> [Supplied entries]
=== Section Start ===

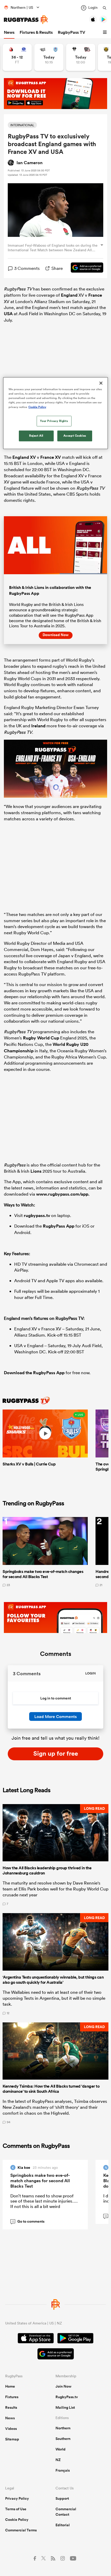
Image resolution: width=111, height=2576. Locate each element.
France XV (50, 457)
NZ (58, 2459)
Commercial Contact (66, 2511)
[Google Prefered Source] (84, 268)
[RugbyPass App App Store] (36, 2339)
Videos (11, 2428)
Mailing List (65, 2407)
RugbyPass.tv (67, 2396)
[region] (55, 413)
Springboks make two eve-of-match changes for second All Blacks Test (40, 2180)
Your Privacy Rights (54, 421)
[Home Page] (26, 19)
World (61, 2449)
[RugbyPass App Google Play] (75, 2339)
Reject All (36, 436)
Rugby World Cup (41, 1038)
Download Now (56, 634)
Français (63, 2470)
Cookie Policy (16, 2519)
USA (8, 313)
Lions (36, 1171)
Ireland (38, 726)
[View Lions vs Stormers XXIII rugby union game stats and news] (17, 57)
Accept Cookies (75, 436)
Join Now (64, 2386)
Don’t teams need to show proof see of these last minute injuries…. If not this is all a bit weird (44, 2201)
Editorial (63, 2525)
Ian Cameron (30, 162)
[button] (105, 32)
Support (62, 2498)
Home (10, 2386)
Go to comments (28, 2221)
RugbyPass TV (71, 32)
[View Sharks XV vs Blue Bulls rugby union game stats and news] (49, 57)
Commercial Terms (21, 2530)
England (69, 295)
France (95, 295)
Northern (63, 2428)
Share (57, 268)
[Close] (101, 383)
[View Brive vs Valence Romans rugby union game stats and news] (80, 57)
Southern (63, 2438)
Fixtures (11, 2396)
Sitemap (12, 2439)
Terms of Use (15, 2509)
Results (11, 2407)
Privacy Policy (17, 2498)
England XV (24, 457)
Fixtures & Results (36, 32)
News (9, 32)
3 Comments (27, 268)
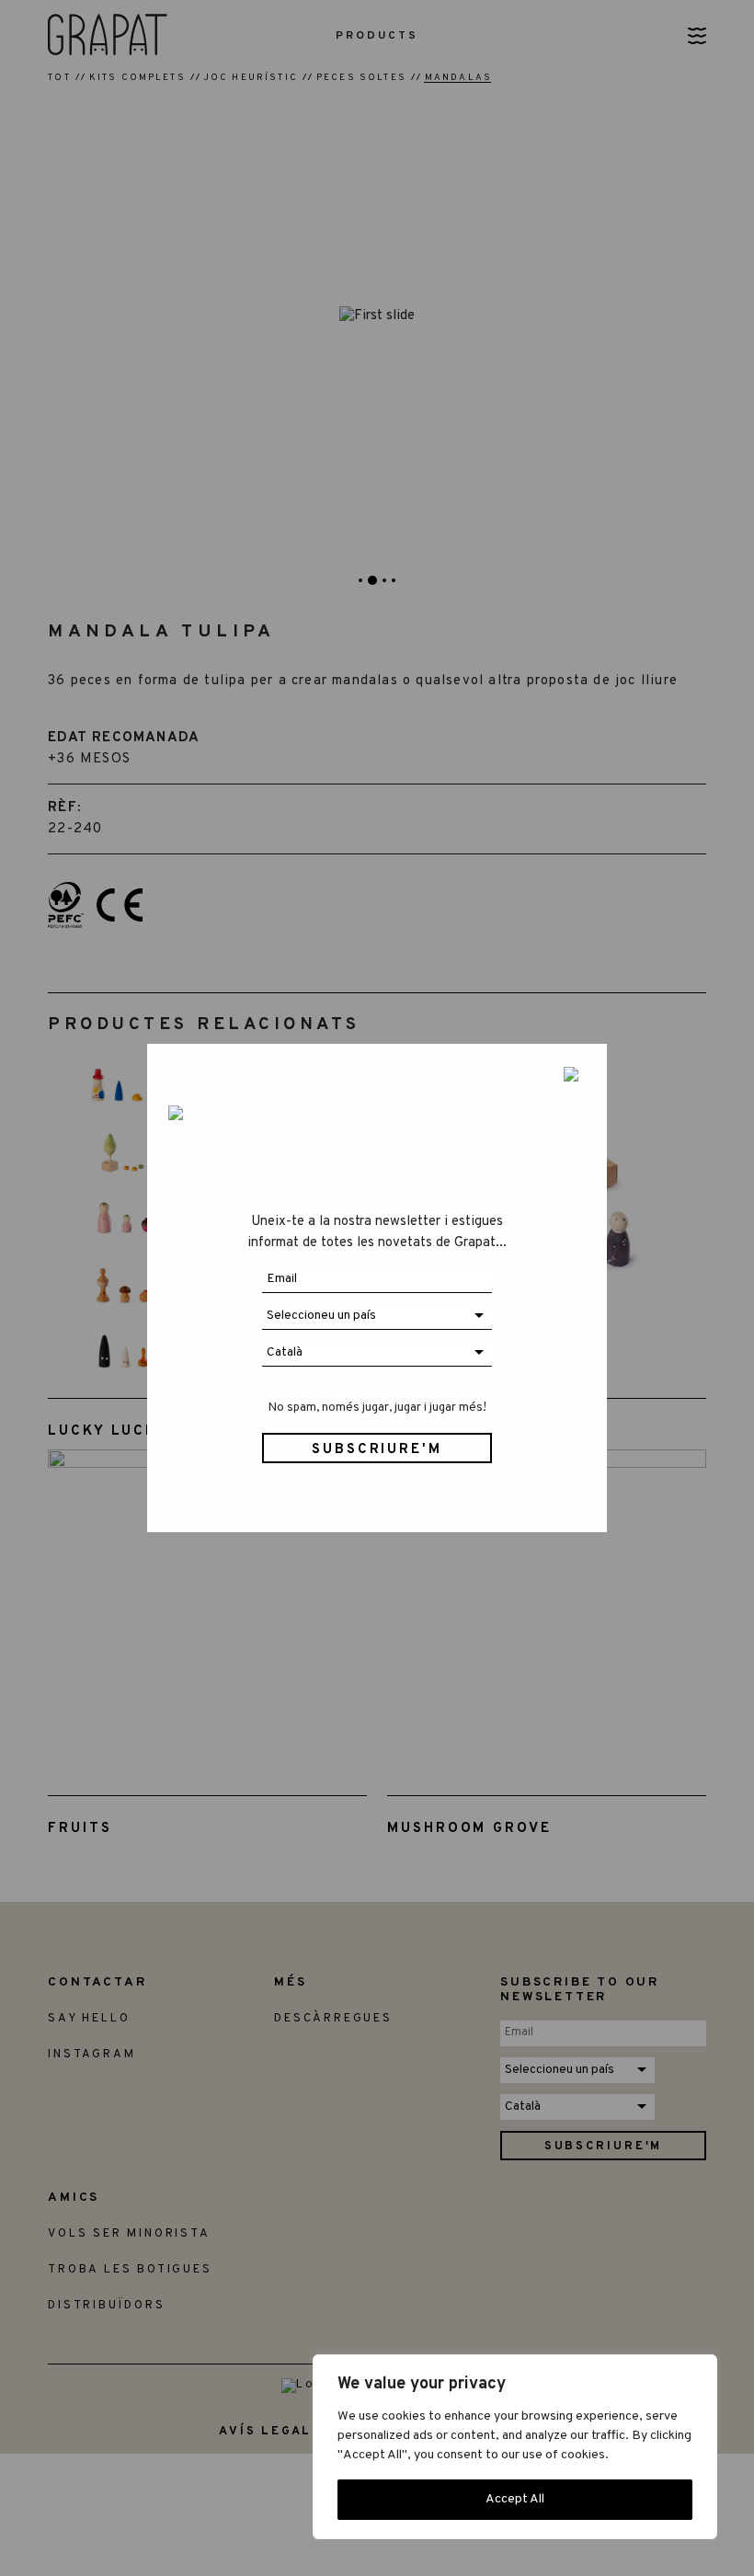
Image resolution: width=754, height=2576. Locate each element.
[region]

=== Section End ===

> [Task to complete]
Using the records above, retype everything exactly except the pictures.

> [Task solution]
Image resolution: width=111, height=2576. Locate each element.
France XV (50, 457)
NZ (58, 2459)
Commercial Contact (66, 2511)
[Google Prefered Source] (84, 268)
[RugbyPass App App Store] (36, 2339)
Videos (11, 2428)
Mailing List (65, 2407)
RugbyPass.tv (67, 2396)
[region] (55, 413)
Springboks make two eve-of-match changes for second All Blacks Test (40, 2180)
Your Privacy Rights (54, 421)
[Home Page] (26, 19)
World (61, 2449)
[RugbyPass App Google Play] (75, 2339)
Reject All (36, 436)
Rugby World Cup (41, 1038)
Download Now (56, 634)
Français (63, 2470)
Cookie Policy (16, 2519)
USA (8, 313)
Lions (36, 1171)
Ireland (38, 726)
[View Lions vs Stormers XXIII rugby union game stats and news] (17, 57)
Accept Cookies (75, 436)
Join Now (64, 2386)
Don’t teams need to show proof see of these last minute injuries…. If not this is all a bit weird (44, 2201)
Editorial (63, 2525)
Ian Cameron (30, 162)
[button] (105, 32)
Support (62, 2498)
Home (10, 2386)
Go to comments (28, 2221)
RugbyPass TV (71, 32)
[View Sharks XV vs Blue Bulls rugby union game stats and news] (49, 57)
Commercial Terms (21, 2530)
England (69, 295)
France (95, 295)
Northern (63, 2428)
Share (57, 268)
[Close] (101, 383)
[View Brive vs Valence Romans rugby union game stats and news] (80, 57)
Southern (63, 2438)
Fixtures (11, 2396)
Sitemap (12, 2439)
Terms of Use (15, 2509)
Results (11, 2407)
Privacy Policy (17, 2498)
England XV (24, 457)
Fixtures & Results (36, 32)
News (9, 32)
3 Comments (27, 268)
Image resolution: width=754, height=2576. Locate each element.
[region]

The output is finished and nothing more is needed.